In Großbritannien drohe ein "Frühling der Unzufriedenheit", verkünden die Konservativen. Man kann nachvollziehen, warum sie diese eigentlich höchst beunruhigende Nachricht so frohgemut kundtun. Sie wollen Erinnerungen wachrufen an den "Winter of Discontent", den "Winter der Unzufriedenheit vor gut 30 Jahren.

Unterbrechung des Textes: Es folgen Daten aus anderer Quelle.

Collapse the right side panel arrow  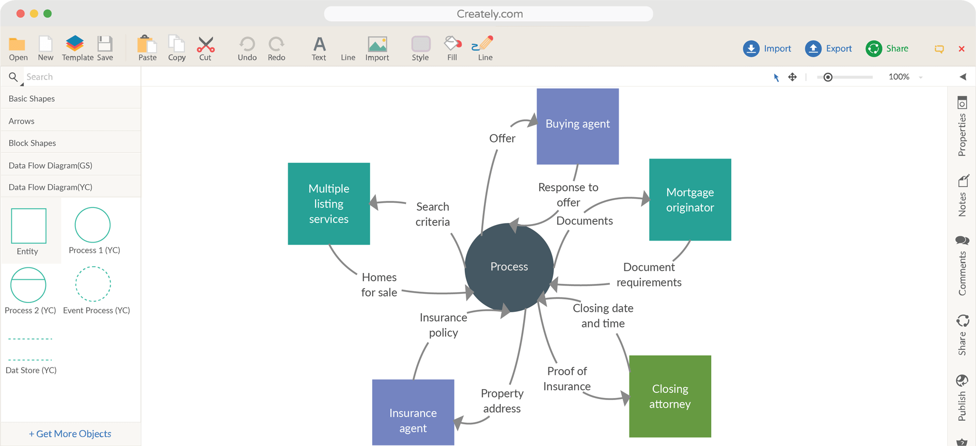click(x=963, y=77)
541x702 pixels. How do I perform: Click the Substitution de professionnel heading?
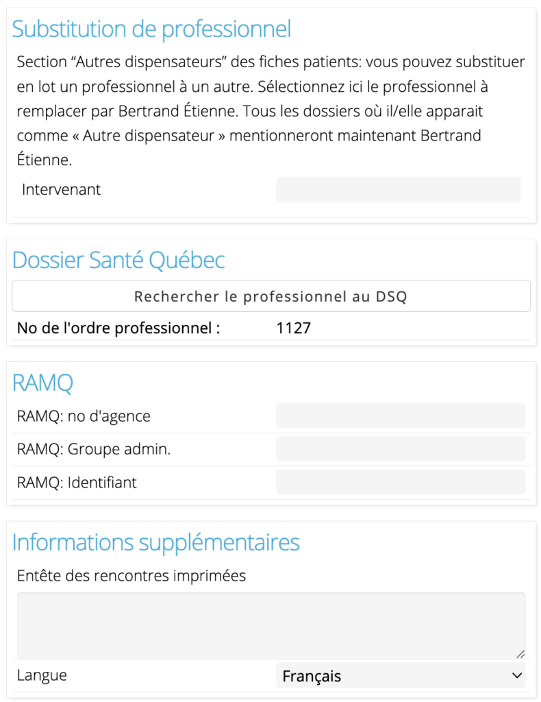(151, 29)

Gewisse Parallelen lassen sich nicht leugnen. Auch damals regierte Labour, das Land steckte in einer schweren Machtlichen Krise, es war hoch verschuldet und Streik gepeinigt, mit drei Tage Woche, Engpässen in der Energieversorgung und Müllbergen auf den Straßen. Bei den Trade Unions dominierten damals die militanten Klassenkämpfer.
So schlimm ist die heutige Situation nicht. Aber das heißt nicht, dass es sich nicht ändern kann, wenn erst einmal die drastischen Kürzungen des Staatshaushaltes beginnen werden. Selbst Premier Gordon Brown fürchtet, der Bazillus der Militanz könnte ansteckend wirken, weshalb er den Streik als "schändlich und unakzeptabel" verdammt.